* **Exercise material**
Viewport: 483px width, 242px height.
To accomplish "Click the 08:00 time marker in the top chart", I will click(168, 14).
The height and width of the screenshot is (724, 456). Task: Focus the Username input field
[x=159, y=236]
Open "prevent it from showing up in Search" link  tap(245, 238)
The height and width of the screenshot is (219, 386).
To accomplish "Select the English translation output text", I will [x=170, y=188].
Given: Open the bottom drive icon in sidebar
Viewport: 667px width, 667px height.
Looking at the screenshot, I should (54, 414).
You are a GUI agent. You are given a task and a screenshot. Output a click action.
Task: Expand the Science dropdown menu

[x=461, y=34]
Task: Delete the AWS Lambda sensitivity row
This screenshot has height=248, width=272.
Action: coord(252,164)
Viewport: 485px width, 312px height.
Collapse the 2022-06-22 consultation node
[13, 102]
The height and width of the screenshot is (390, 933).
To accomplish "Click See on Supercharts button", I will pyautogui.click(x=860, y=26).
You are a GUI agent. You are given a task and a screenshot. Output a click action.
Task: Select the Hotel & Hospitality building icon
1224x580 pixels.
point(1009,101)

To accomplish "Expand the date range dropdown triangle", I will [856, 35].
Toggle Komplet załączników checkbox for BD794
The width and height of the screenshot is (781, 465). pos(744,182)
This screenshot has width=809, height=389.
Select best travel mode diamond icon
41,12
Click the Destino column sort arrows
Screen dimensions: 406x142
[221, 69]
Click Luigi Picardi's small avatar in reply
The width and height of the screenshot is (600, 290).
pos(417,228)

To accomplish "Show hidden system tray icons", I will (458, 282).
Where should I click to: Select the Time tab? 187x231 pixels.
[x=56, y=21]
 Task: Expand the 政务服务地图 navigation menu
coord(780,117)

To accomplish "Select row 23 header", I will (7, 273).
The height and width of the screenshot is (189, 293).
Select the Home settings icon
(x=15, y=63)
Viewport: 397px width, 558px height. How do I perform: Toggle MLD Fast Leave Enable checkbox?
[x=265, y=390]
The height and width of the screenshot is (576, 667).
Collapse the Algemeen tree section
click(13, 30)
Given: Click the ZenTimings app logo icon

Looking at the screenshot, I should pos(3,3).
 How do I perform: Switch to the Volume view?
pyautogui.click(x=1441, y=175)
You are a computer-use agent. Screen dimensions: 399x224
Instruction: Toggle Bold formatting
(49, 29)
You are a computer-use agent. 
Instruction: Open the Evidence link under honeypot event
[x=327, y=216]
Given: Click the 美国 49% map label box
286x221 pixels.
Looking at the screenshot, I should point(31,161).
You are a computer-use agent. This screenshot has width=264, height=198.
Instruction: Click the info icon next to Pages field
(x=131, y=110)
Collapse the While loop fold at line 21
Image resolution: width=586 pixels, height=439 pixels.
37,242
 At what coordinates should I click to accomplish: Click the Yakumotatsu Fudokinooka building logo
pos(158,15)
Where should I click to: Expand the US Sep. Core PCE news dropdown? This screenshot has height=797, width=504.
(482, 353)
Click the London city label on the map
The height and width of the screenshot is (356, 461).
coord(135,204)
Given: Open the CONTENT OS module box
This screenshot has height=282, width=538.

* **Exercise requirements**
Once the line with "Click the London city label on the map" has been found in the records above, retype it and every line after it exactly, and include nothing else.

* **Answer space**
Click the London city label on the map
The height and width of the screenshot is (356, 461).
coord(135,204)
Given: Open the CONTENT OS module box
This screenshot has height=282, width=538.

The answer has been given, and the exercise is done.